- _Prompt_: Reproduce every one of the following rows verbatim, changing nothing.

- _Provided entries_:
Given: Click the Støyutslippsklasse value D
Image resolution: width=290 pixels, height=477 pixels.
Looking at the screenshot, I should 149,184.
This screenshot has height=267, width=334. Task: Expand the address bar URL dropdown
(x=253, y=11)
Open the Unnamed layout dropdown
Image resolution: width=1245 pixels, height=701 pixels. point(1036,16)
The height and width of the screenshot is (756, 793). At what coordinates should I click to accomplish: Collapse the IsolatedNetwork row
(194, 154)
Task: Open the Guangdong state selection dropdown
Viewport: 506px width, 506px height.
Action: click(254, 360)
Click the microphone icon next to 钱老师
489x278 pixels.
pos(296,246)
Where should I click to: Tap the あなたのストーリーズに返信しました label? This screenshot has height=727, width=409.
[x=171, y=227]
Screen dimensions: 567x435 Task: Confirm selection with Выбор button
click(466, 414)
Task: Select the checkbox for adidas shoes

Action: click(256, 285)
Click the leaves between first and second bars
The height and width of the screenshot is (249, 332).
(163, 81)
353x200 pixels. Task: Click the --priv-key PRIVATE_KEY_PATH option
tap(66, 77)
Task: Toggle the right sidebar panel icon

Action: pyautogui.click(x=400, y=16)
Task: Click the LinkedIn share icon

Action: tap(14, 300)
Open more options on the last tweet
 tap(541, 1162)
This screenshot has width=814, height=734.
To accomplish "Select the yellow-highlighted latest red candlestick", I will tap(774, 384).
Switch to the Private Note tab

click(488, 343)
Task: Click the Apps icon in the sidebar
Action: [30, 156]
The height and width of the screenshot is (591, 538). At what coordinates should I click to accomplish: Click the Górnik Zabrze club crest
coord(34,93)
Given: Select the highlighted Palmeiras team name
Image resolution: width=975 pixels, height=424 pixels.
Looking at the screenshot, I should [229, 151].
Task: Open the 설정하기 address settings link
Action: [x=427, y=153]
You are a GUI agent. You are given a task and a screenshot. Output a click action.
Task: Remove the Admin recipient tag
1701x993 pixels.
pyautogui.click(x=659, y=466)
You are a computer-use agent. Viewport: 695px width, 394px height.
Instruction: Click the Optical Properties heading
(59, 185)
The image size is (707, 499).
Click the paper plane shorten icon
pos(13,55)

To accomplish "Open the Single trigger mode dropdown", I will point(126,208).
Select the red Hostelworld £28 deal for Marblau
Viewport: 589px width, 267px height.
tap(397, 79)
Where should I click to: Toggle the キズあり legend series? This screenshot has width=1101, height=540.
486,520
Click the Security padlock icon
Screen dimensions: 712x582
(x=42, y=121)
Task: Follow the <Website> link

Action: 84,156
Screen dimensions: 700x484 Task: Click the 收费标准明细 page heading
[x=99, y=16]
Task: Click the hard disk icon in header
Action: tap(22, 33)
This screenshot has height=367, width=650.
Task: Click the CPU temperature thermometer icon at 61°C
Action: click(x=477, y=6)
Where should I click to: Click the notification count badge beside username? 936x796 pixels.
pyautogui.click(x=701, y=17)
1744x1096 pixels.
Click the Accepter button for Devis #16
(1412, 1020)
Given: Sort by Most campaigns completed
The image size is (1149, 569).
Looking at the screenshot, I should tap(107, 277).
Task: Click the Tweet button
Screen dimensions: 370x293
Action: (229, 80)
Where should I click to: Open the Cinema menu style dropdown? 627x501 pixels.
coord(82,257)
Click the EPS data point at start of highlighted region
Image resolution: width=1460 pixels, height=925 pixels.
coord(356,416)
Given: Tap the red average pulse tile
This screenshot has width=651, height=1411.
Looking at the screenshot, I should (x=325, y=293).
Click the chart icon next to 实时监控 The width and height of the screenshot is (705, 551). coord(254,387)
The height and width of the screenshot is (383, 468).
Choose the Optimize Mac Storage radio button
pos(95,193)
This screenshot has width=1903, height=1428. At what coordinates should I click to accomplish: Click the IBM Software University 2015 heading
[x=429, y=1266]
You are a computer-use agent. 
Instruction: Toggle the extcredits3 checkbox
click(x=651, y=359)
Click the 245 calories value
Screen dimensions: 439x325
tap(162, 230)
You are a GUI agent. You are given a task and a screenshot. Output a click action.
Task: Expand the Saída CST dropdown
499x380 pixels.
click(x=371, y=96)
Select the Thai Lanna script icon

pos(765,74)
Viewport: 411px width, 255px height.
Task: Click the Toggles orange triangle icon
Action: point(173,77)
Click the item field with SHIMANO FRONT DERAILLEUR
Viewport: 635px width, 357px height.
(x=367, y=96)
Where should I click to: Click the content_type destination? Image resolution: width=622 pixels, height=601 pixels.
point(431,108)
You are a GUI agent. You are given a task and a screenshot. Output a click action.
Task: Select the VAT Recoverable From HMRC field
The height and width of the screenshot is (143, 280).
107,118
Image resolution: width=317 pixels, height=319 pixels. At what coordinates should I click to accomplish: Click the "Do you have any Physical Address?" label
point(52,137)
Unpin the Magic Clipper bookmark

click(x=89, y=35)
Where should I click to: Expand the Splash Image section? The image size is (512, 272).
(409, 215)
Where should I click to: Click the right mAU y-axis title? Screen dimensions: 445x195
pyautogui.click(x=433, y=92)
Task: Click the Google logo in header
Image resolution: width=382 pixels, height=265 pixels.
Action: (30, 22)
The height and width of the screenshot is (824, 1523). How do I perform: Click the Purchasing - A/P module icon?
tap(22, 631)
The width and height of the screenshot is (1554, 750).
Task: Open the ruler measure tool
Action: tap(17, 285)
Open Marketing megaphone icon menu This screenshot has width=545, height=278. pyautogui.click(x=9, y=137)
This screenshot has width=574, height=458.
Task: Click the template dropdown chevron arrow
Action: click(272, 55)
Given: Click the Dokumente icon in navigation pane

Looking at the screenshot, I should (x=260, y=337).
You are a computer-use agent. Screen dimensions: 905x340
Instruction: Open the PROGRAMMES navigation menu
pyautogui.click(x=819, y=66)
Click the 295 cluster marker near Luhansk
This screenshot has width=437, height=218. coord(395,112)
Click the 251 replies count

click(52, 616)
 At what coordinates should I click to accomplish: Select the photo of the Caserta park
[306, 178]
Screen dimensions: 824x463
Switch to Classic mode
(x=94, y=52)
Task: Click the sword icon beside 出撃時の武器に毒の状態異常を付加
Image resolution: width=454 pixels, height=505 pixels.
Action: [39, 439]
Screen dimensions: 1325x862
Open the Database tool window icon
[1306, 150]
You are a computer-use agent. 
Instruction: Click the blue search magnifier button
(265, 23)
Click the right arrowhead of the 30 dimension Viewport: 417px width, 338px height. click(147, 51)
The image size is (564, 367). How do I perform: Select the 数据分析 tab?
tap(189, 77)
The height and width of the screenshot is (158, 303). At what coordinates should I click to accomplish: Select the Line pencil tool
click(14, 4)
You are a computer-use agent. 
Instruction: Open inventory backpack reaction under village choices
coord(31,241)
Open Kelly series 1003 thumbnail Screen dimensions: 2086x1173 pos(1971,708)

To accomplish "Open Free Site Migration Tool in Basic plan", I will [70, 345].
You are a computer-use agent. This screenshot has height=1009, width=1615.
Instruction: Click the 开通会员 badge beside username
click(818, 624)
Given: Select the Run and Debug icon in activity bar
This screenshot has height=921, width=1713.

- _Exercise result_:
Given: Click the Støyutslippsklasse value D
Image resolution: width=290 pixels, height=477 pixels.
Looking at the screenshot, I should 149,184.
This screenshot has height=267, width=334. Task: Expand the address bar URL dropdown
(x=253, y=11)
Open the Unnamed layout dropdown
Image resolution: width=1245 pixels, height=701 pixels. point(1036,16)
The height and width of the screenshot is (756, 793). At what coordinates should I click to accomplish: Collapse the IsolatedNetwork row
(194, 154)
Task: Open the Guangdong state selection dropdown
Viewport: 506px width, 506px height.
Action: click(254, 360)
Click the microphone icon next to 钱老师
489x278 pixels.
pos(296,246)
Where should I click to: Tap the あなたのストーリーズに返信しました label? This screenshot has height=727, width=409.
[x=171, y=227]
Screen dimensions: 567x435 Task: Confirm selection with Выбор button
click(466, 414)
Task: Select the checkbox for adidas shoes

Action: click(256, 285)
Click the leaves between first and second bars
The height and width of the screenshot is (249, 332).
(163, 81)
353x200 pixels. Task: Click the --priv-key PRIVATE_KEY_PATH option
tap(66, 77)
Task: Toggle the right sidebar panel icon

Action: pyautogui.click(x=400, y=16)
Task: Click the LinkedIn share icon

Action: tap(14, 300)
Open more options on the last tweet
 tap(541, 1162)
This screenshot has width=814, height=734.
To accomplish "Select the yellow-highlighted latest red candlestick", I will tap(774, 384).
Switch to the Private Note tab

click(488, 343)
Task: Click the Apps icon in the sidebar
Action: [30, 156]
The height and width of the screenshot is (591, 538). At what coordinates should I click to accomplish: Click the Górnik Zabrze club crest
coord(34,93)
Given: Select the highlighted Palmeiras team name
Image resolution: width=975 pixels, height=424 pixels.
Looking at the screenshot, I should [229, 151].
Task: Open the 설정하기 address settings link
Action: [x=427, y=153]
You are a GUI agent. You are given a task and a screenshot. Output a click action.
Task: Remove the Admin recipient tag
1701x993 pixels.
pyautogui.click(x=659, y=466)
You are a computer-use agent. Viewport: 695px width, 394px height.
Instruction: Click the Optical Properties heading
(59, 185)
The image size is (707, 499).
Click the paper plane shorten icon
pos(13,55)

To accomplish "Open the Single trigger mode dropdown", I will point(126,208).
Select the red Hostelworld £28 deal for Marblau
Viewport: 589px width, 267px height.
tap(397, 79)
Where should I click to: Toggle the キズあり legend series? This screenshot has width=1101, height=540.
486,520
Click the Security padlock icon
Screen dimensions: 712x582
(x=42, y=121)
Task: Follow the <Website> link

Action: 84,156
Screen dimensions: 700x484 Task: Click the 收费标准明细 page heading
[x=99, y=16]
Task: Click the hard disk icon in header
Action: tap(22, 33)
This screenshot has height=367, width=650.
Task: Click the CPU temperature thermometer icon at 61°C
Action: click(x=477, y=6)
Where should I click to: Click the notification count badge beside username? 936x796 pixels.
pyautogui.click(x=701, y=17)
1744x1096 pixels.
Click the Accepter button for Devis #16
(1412, 1020)
Given: Sort by Most campaigns completed
The image size is (1149, 569).
Looking at the screenshot, I should tap(107, 277).
Task: Click the Tweet button
Screen dimensions: 370x293
Action: (229, 80)
Where should I click to: Open the Cinema menu style dropdown? 627x501 pixels.
coord(82,257)
Click the EPS data point at start of highlighted region
Image resolution: width=1460 pixels, height=925 pixels.
coord(356,416)
Given: Tap the red average pulse tile
This screenshot has width=651, height=1411.
Looking at the screenshot, I should (x=325, y=293).
Click the chart icon next to 实时监控 The width and height of the screenshot is (705, 551). coord(254,387)
The height and width of the screenshot is (383, 468).
Choose the Optimize Mac Storage radio button
pos(95,193)
This screenshot has width=1903, height=1428. At what coordinates should I click to accomplish: Click the IBM Software University 2015 heading
[x=429, y=1266]
You are a computer-use agent. 
Instruction: Toggle the extcredits3 checkbox
click(x=651, y=359)
Click the 245 calories value
Screen dimensions: 439x325
tap(162, 230)
You are a GUI agent. You are given a task and a screenshot. Output a click action.
Task: Expand the Saída CST dropdown
499x380 pixels.
click(x=371, y=96)
Select the Thai Lanna script icon

pos(765,74)
Viewport: 411px width, 255px height.
Task: Click the Toggles orange triangle icon
Action: point(173,77)
Click the item field with SHIMANO FRONT DERAILLEUR
Viewport: 635px width, 357px height.
(x=367, y=96)
Where should I click to: Click the content_type destination? Image resolution: width=622 pixels, height=601 pixels.
point(431,108)
You are a GUI agent. You are given a task and a screenshot. Output a click action.
Task: Select the VAT Recoverable From HMRC field
The height and width of the screenshot is (143, 280).
107,118
Image resolution: width=317 pixels, height=319 pixels. At what coordinates should I click to accomplish: Click the "Do you have any Physical Address?" label
point(52,137)
Unpin the Magic Clipper bookmark

click(x=89, y=35)
Where should I click to: Expand the Splash Image section? The image size is (512, 272).
(409, 215)
Where should I click to: Click the right mAU y-axis title? Screen dimensions: 445x195
pyautogui.click(x=433, y=92)
Task: Click the Google logo in header
Image resolution: width=382 pixels, height=265 pixels.
Action: (30, 22)
The height and width of the screenshot is (824, 1523). How do I perform: Click the Purchasing - A/P module icon?
tap(22, 631)
The width and height of the screenshot is (1554, 750).
Task: Open the ruler measure tool
Action: tap(17, 285)
Open Marketing megaphone icon menu This screenshot has width=545, height=278. pyautogui.click(x=9, y=137)
This screenshot has width=574, height=458.
Task: Click the template dropdown chevron arrow
Action: click(272, 55)
Given: Click the Dokumente icon in navigation pane

Looking at the screenshot, I should (x=260, y=337).
You are a computer-use agent. Screen dimensions: 905x340
Instruction: Open the PROGRAMMES navigation menu
pyautogui.click(x=819, y=66)
Click the 295 cluster marker near Luhansk
This screenshot has width=437, height=218. coord(395,112)
Click the 251 replies count

click(52, 616)
 At what coordinates should I click to accomplish: Select the photo of the Caserta park
[306, 178]
Screen dimensions: 824x463
Switch to Classic mode
(x=94, y=52)
Task: Click the sword icon beside 出撃時の武器に毒の状態異常を付加
Image resolution: width=454 pixels, height=505 pixels.
Action: [39, 439]
Screen dimensions: 1325x862
Open the Database tool window icon
[1306, 150]
You are a computer-use agent. 
Instruction: Click the blue search magnifier button
(265, 23)
Click the right arrowhead of the 30 dimension Viewport: 417px width, 338px height. click(147, 51)
The image size is (564, 367). How do I perform: Select the 数据分析 tab?
tap(189, 77)
The height and width of the screenshot is (158, 303). At what coordinates should I click to accomplish: Select the Line pencil tool
click(14, 4)
You are a computer-use agent. 
Instruction: Open inventory backpack reaction under village choices
coord(31,241)
Open Kelly series 1003 thumbnail Screen dimensions: 2086x1173 pos(1971,708)

To accomplish "Open Free Site Migration Tool in Basic plan", I will [70, 345].
You are a computer-use agent. This screenshot has height=1009, width=1615.
Instruction: Click the 开通会员 badge beside username
click(818, 624)
Given: Select the Run and Debug icon in activity bar
This screenshot has height=921, width=1713.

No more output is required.